About this task ▸ Would you print the lines below exactly, beginning at the line that has "Open Quantum Sales details chevron" and stopping after the line that has "This screenshot has"? Only those lines, and no pictures.

Exercise input ▸
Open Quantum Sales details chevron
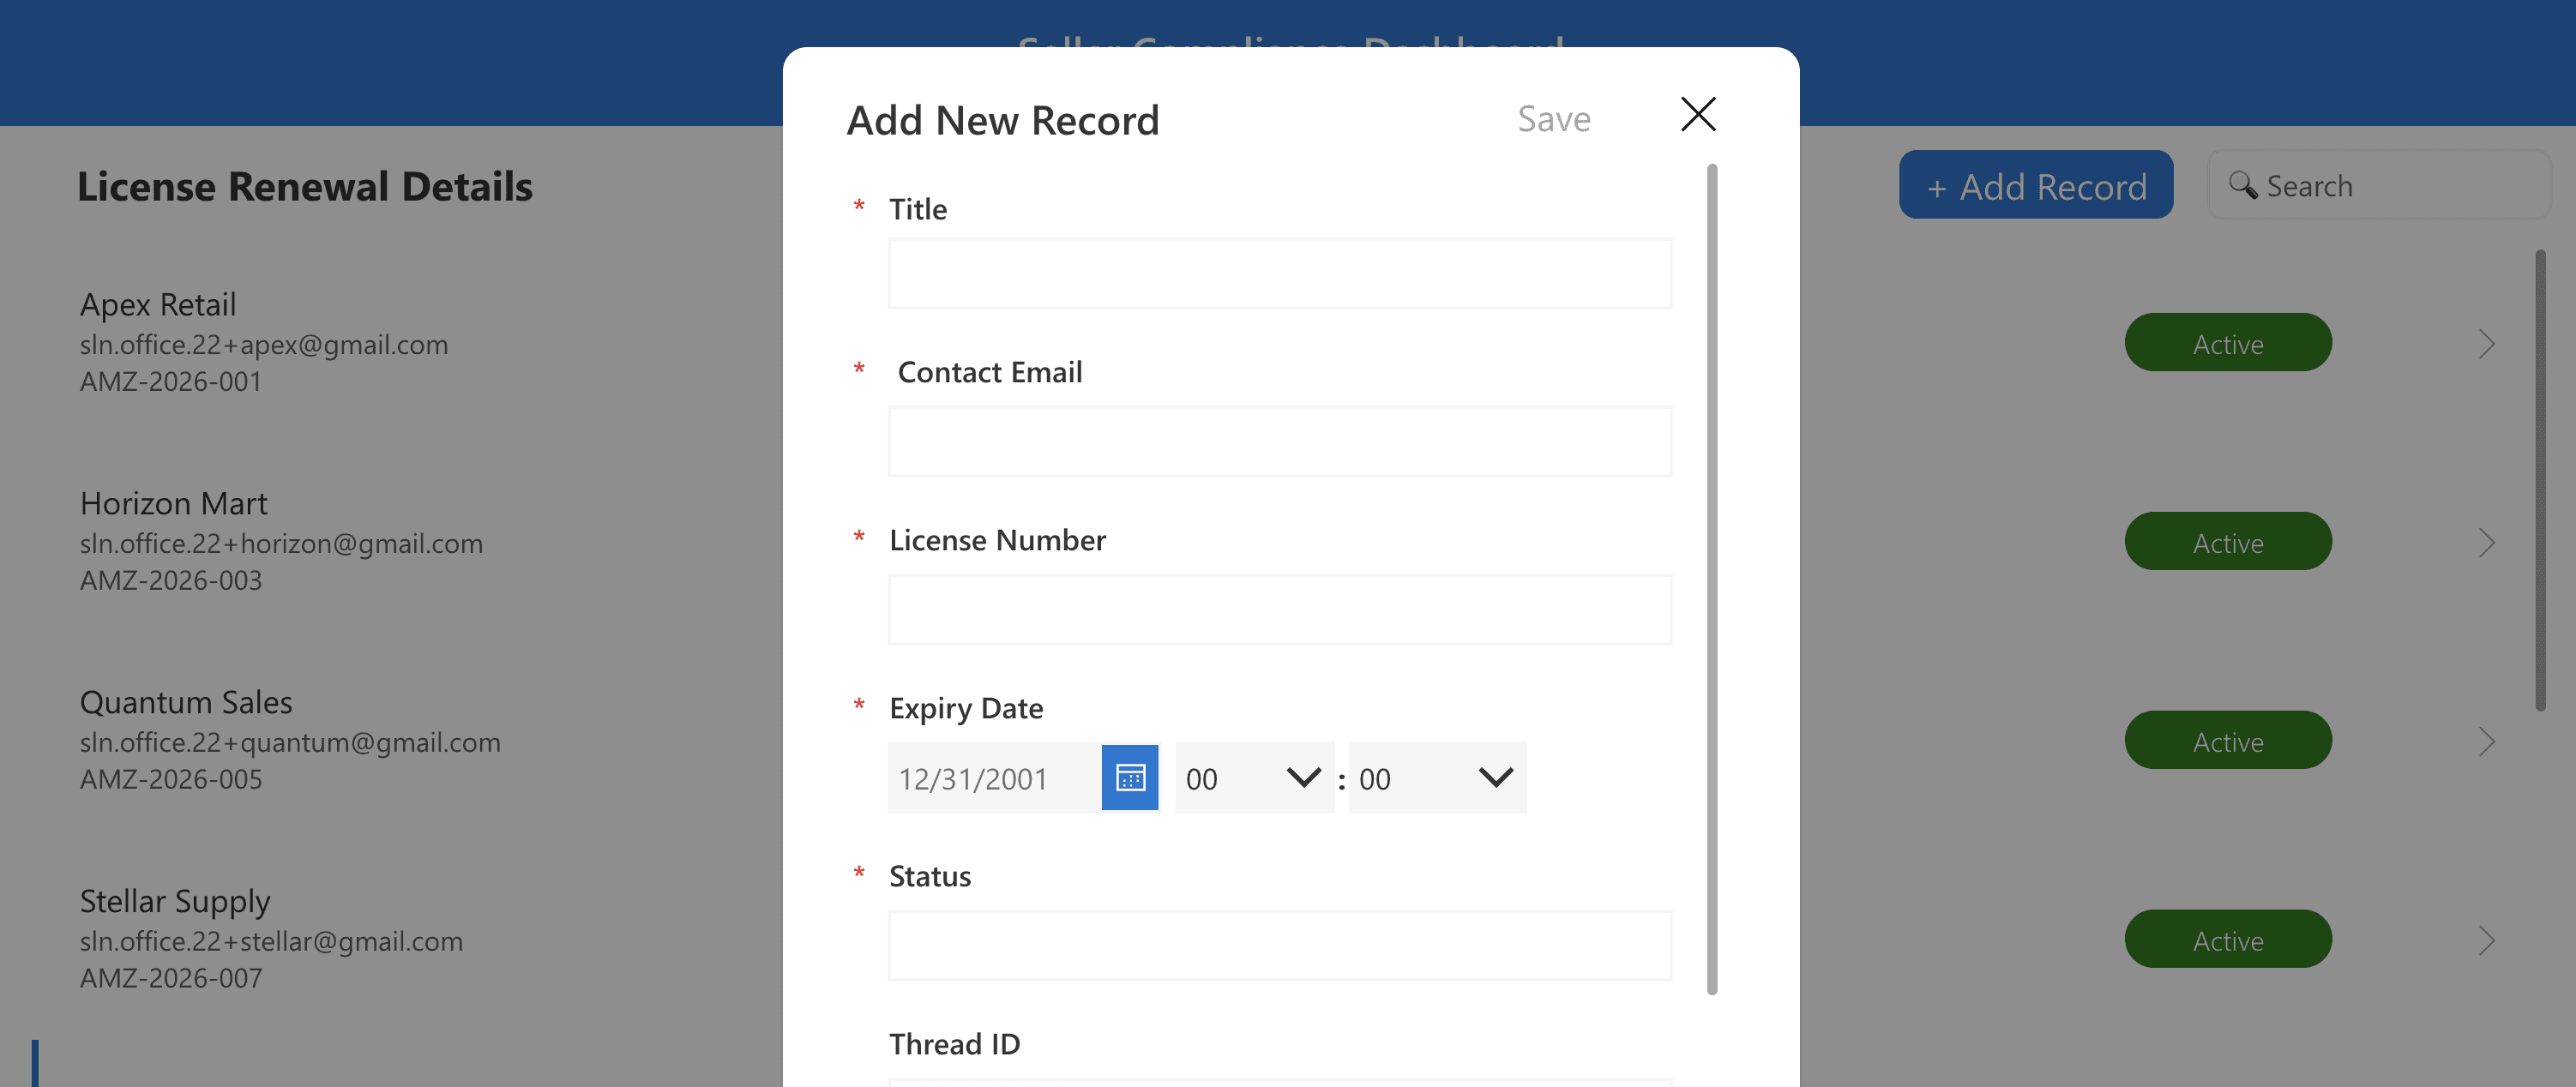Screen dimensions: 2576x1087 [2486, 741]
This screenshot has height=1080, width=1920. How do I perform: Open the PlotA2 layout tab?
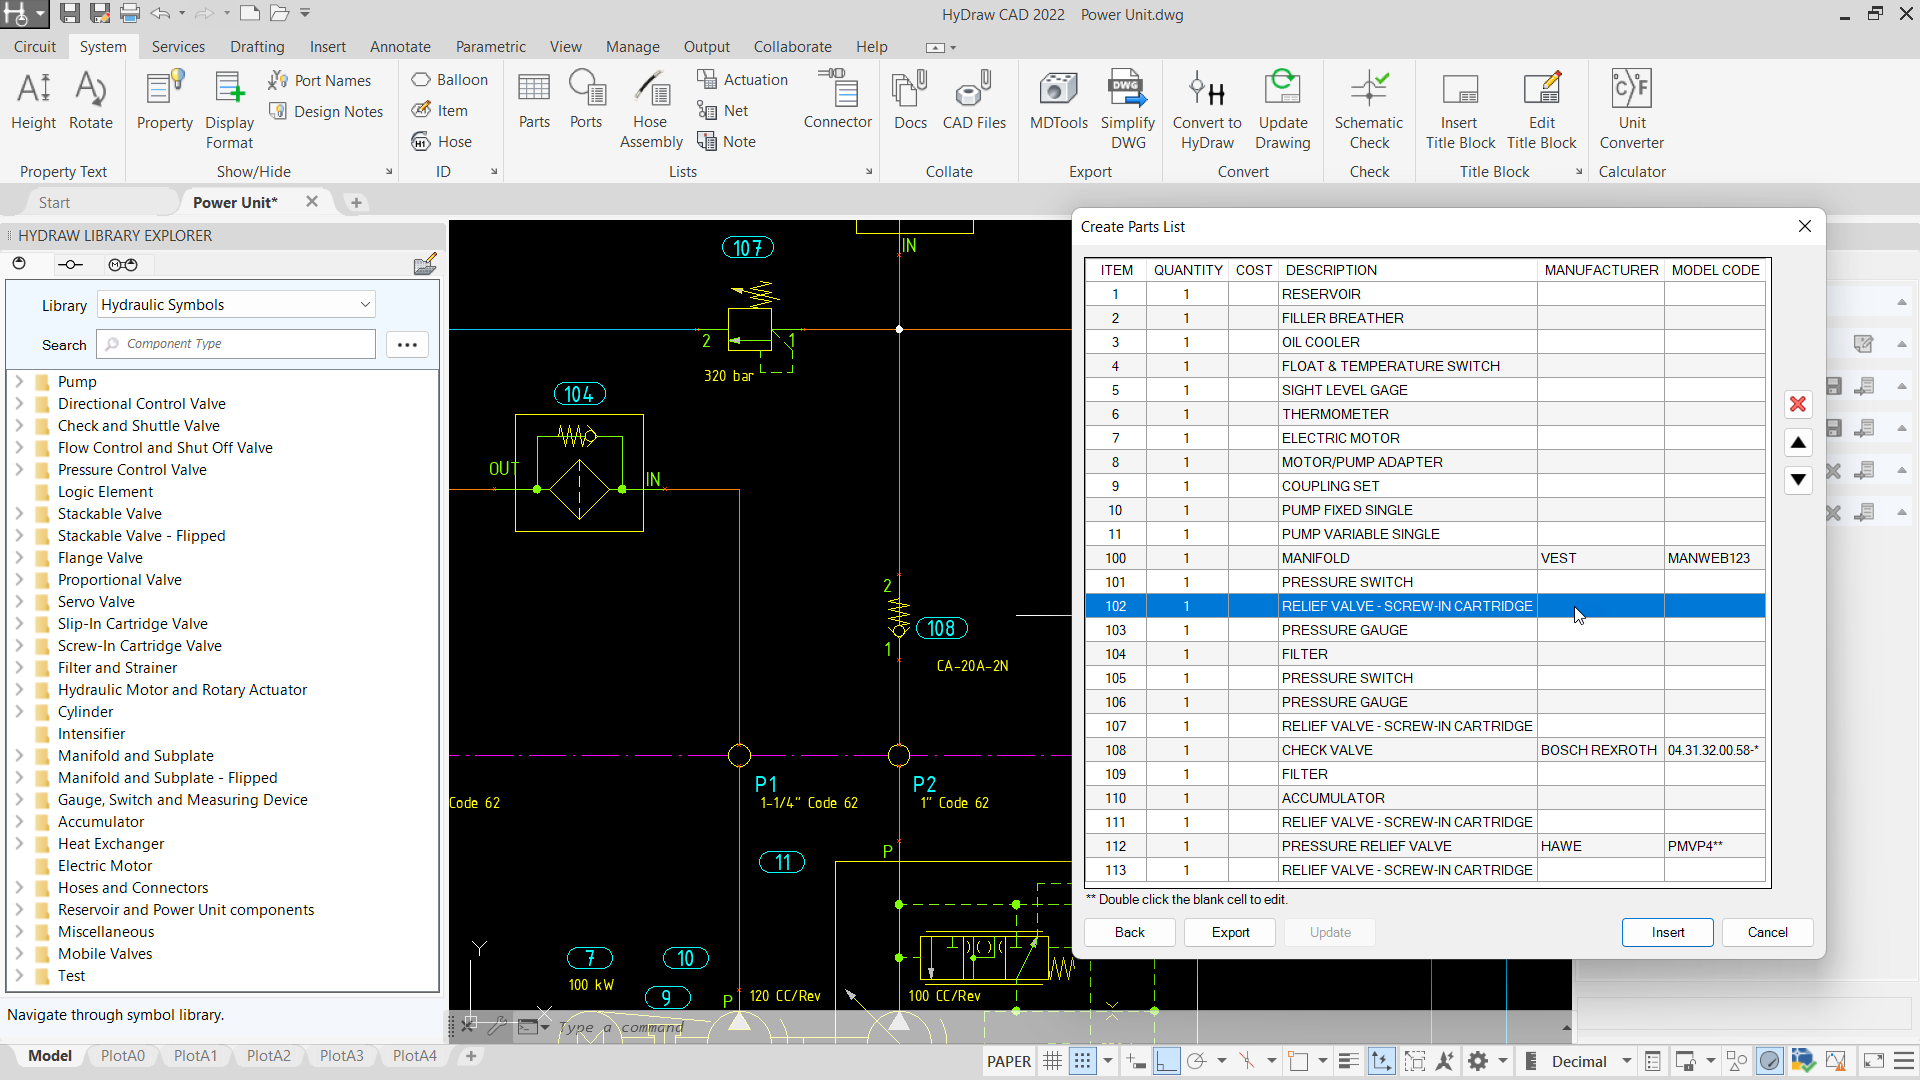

* * *

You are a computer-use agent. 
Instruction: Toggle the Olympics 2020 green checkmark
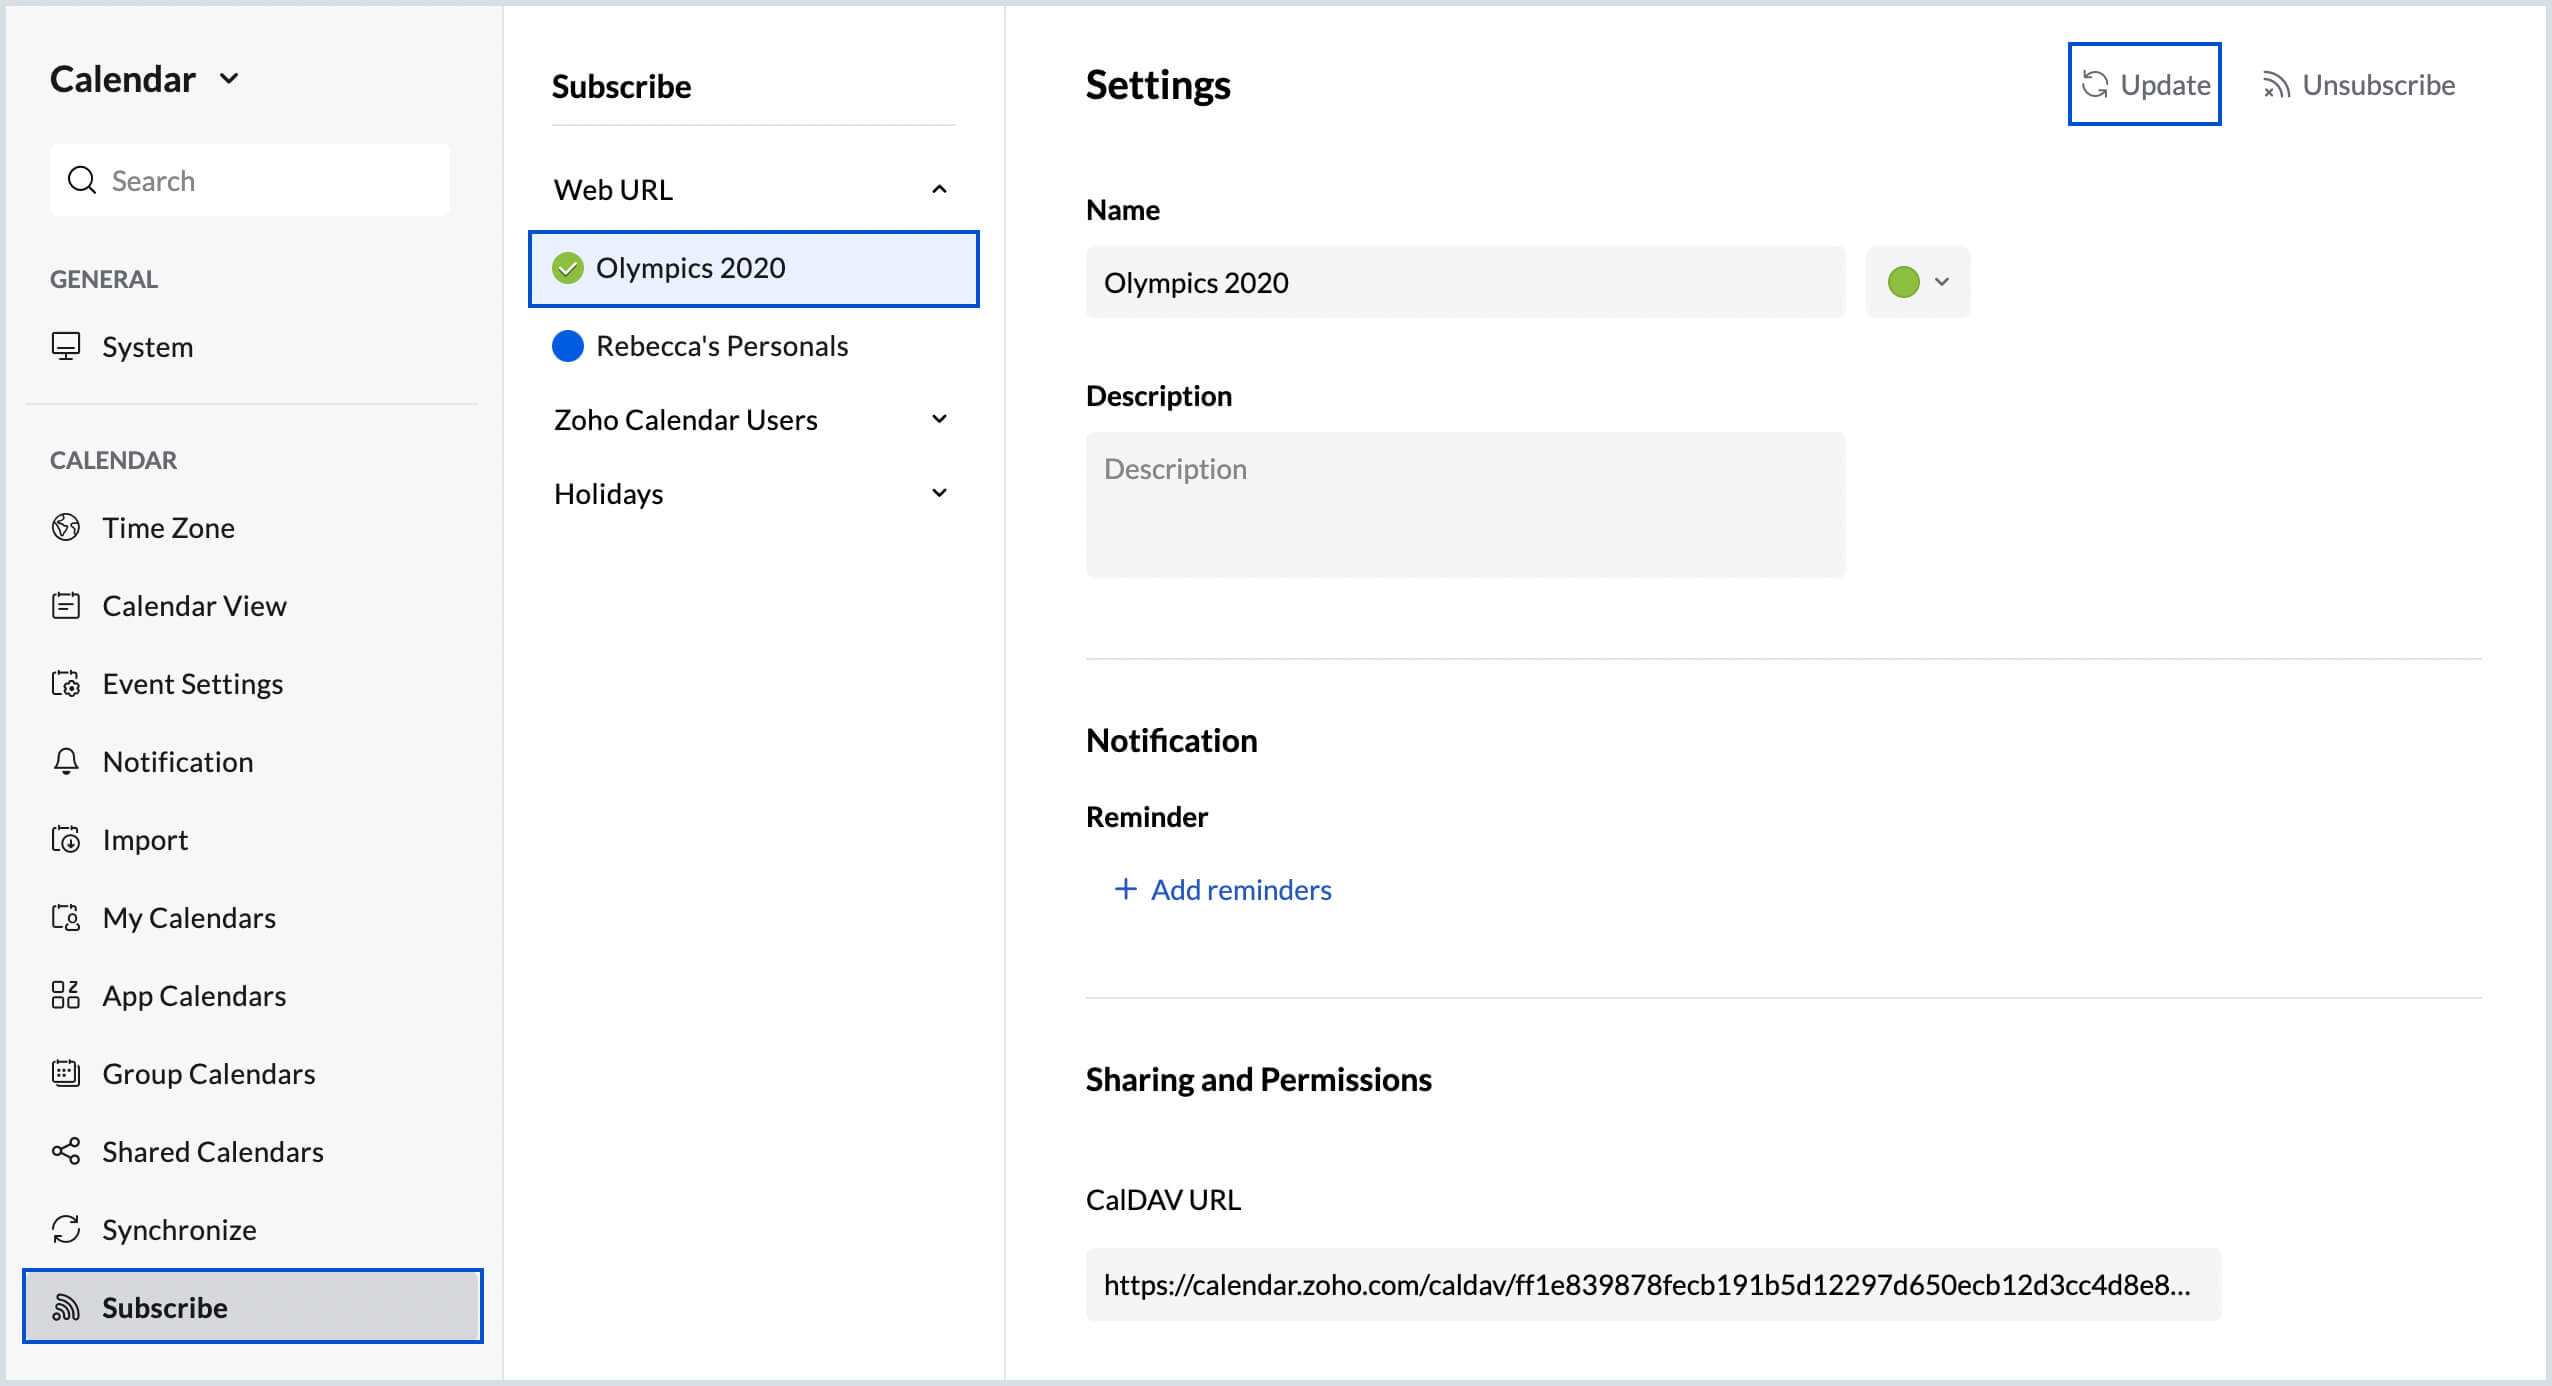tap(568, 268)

Response ▸
Open Quantum Sales details chevron
Screen dimensions: 2576x1087 [2486, 741]
This screenshot has height=1080, width=1920. How do I perform: Open the PlotA2 layout tab?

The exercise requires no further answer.